**Records from a data source**
-----

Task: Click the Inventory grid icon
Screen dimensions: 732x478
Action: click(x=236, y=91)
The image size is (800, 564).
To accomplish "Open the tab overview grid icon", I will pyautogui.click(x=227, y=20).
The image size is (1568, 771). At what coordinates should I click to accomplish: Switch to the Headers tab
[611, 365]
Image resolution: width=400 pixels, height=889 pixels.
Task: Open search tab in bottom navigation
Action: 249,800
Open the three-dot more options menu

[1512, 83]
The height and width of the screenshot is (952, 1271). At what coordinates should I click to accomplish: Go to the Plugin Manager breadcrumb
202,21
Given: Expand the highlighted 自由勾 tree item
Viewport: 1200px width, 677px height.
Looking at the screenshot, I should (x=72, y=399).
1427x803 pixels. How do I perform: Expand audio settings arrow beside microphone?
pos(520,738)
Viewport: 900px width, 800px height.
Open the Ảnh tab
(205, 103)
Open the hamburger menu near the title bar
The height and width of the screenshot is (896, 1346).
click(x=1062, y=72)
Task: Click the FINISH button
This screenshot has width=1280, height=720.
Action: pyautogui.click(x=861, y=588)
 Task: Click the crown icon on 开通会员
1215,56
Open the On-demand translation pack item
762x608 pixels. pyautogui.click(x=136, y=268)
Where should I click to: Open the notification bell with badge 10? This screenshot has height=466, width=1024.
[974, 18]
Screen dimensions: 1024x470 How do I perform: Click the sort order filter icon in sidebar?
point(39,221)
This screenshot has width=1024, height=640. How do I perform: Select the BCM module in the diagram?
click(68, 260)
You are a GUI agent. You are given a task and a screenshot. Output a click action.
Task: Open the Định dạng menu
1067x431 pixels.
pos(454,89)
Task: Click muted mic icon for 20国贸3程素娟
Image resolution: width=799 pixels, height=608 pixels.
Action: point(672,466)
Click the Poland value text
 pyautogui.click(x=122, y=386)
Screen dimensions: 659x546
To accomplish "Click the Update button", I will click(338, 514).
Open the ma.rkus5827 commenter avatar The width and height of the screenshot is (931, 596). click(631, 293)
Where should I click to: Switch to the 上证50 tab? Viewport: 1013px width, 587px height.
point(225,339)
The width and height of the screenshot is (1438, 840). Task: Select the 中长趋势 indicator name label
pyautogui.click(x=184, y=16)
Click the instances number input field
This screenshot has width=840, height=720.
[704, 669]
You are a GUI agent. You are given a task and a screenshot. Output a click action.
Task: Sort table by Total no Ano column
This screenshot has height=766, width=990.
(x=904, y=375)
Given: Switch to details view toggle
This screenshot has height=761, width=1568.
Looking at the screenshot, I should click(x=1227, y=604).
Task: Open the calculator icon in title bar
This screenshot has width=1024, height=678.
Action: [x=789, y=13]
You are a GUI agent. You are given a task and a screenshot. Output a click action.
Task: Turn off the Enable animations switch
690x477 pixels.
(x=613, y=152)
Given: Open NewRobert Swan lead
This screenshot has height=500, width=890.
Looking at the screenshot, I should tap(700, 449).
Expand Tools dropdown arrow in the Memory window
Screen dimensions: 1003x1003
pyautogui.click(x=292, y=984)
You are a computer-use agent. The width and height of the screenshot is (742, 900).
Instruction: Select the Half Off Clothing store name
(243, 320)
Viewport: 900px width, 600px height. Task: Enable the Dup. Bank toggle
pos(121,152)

-----

**PROBLEM DETAILS**
Turn each line of the data above into an item in a numbered list, and skip the blank lines.

**TASK ANSWER**
1. Task: Click the Inventory grid icon
2. Screen dimensions: 732x478
3. Action: click(x=236, y=91)
4. The image size is (800, 564).
5. To accomplish "Open the tab overview grid icon", I will pyautogui.click(x=227, y=20).
6. The image size is (1568, 771). At what coordinates should I click to accomplish: Switch to the Headers tab
7. [611, 365]
8. Image resolution: width=400 pixels, height=889 pixels.
9. Task: Open search tab in bottom navigation
10. Action: 249,800
11. Open the three-dot more options menu
12. [1512, 83]
13. The height and width of the screenshot is (952, 1271). At what coordinates should I click to accomplish: Go to the Plugin Manager breadcrumb
14. 202,21
15. Given: Expand the highlighted 自由勾 tree item
16. Viewport: 1200px width, 677px height.
17. Looking at the screenshot, I should (x=72, y=399).
18. 1427x803 pixels. How do I perform: Expand audio settings arrow beside microphone?
19. pos(520,738)
20. Viewport: 900px width, 800px height.
21. Open the Ảnh tab
22. (205, 103)
23. Open the hamburger menu near the title bar
24. The height and width of the screenshot is (896, 1346).
25. click(x=1062, y=72)
26. Task: Click the FINISH button
27. This screenshot has width=1280, height=720.
28. Action: pyautogui.click(x=861, y=588)
29.  Task: Click the crown icon on 开通会员
30. 1215,56
31. Open the On-demand translation pack item
32. 762x608 pixels. pyautogui.click(x=136, y=268)
33. Where should I click to: Open the notification bell with badge 10? This screenshot has height=466, width=1024.
34. [974, 18]
35. Screen dimensions: 1024x470 How do I perform: Click the sort order filter icon in sidebar?
36. point(39,221)
37. This screenshot has width=1024, height=640. How do I perform: Select the BCM module in the diagram?
38. click(68, 260)
39. You are a GUI agent. You are given a task and a screenshot. Output a click action.
40. Task: Open the Định dạng menu
41. 1067x431 pixels.
42. pos(454,89)
43. Task: Click muted mic icon for 20国贸3程素娟
44. Image resolution: width=799 pixels, height=608 pixels.
45. Action: point(672,466)
46. Click the Poland value text
47.  pyautogui.click(x=122, y=386)
48. Screen dimensions: 659x546
49. To accomplish "Click the Update button", I will click(338, 514).
50. Open the ma.rkus5827 commenter avatar The width and height of the screenshot is (931, 596). click(631, 293)
51. Where should I click to: Switch to the 上证50 tab? Viewport: 1013px width, 587px height.
52. point(225,339)
53. The width and height of the screenshot is (1438, 840). Task: Select the 中长趋势 indicator name label
54. pyautogui.click(x=184, y=16)
55. Click the instances number input field
56. This screenshot has width=840, height=720.
57. [704, 669]
58. You are a GUI agent. You are given a task and a screenshot. Output a click action.
59. Task: Sort table by Total no Ano column
60. This screenshot has height=766, width=990.
61. (x=904, y=375)
62. Given: Switch to details view toggle
63. This screenshot has height=761, width=1568.
64. Looking at the screenshot, I should click(x=1227, y=604).
65. Task: Open the calculator icon in title bar
66. This screenshot has width=1024, height=678.
67. Action: [x=789, y=13]
68. You are a GUI agent. You are given a task and a screenshot. Output a click action.
69. Task: Turn off the Enable animations switch
70. 690x477 pixels.
71. (x=613, y=152)
72. Given: Open NewRobert Swan lead
73. This screenshot has height=500, width=890.
74. Looking at the screenshot, I should tap(700, 449).
75. Expand Tools dropdown arrow in the Memory window
76. Screen dimensions: 1003x1003
77. pyautogui.click(x=292, y=984)
78. You are a computer-use agent. The width and height of the screenshot is (742, 900).
79. Instruction: Select the Half Off Clothing store name
80. (243, 320)
81. Viewport: 900px width, 600px height. Task: Enable the Dup. Bank toggle
82. pos(121,152)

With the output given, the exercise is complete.